- [Metin Bölümü]:
________

12 Mart’a karşı olmak meselesinde, cemaat olarak müttefiktik. Cemaatî anlamda ayrılığımız yoktu. Mücadelemize devam ettik.
Nur hizmetini daha yakından tanıma ve Türkiye’nin son elli, elli beş yılını Nurculuk perspektifinden değerlendirmek için...
Adalet Partisi 1965 seçimlerinde % 53 oy alarak 240 milletvekili çıkarmış ve hükümeti tek başına kurmuştu. Dört senelik istikrarlı bir dönemden sonra gelen 1969 seçimlerinde de Adalet Partisi % 46.5 oyla 256 milletvekili çıkarmış yine hükümeti tek başına kurmuştu.

________

- [Alıntılanan Veriler]:
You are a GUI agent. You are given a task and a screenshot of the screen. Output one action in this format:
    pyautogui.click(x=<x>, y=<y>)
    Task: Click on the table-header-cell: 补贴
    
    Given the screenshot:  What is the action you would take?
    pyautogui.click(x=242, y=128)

________

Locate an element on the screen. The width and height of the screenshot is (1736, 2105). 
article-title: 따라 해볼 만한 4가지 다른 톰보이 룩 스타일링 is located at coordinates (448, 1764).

________

- [Görev Maddesi 1]: Metin bölümüne göre Adalet Partisi 1969 seçimlerinde kaç milletvekili çıkarmıştır?
- [Görev Maddesi 2]: Metin bölümünü iki cümlede özetleyiniz.

- [Beklenen Cevap 1]: 256 milletvekili çıkarmıştır.

- [Beklenen Cevap 2]: Metinde, 12 Mart'a karşı olma meselesinde cemaat olarak müttefik olunduğu, cemaat anlamında bir ayrılık bulunmadığı ve mücadeleye devam edildiği belirtilir. Ayrıca Adalet Partisi'nin 1965 seçimlerinde %53 oyla 240, 1969 seçimlerinde ise %46.5 oyla 256 milletvekili çıkararak her iki seferde de hükümeti tek başına kurduğu aktarılır.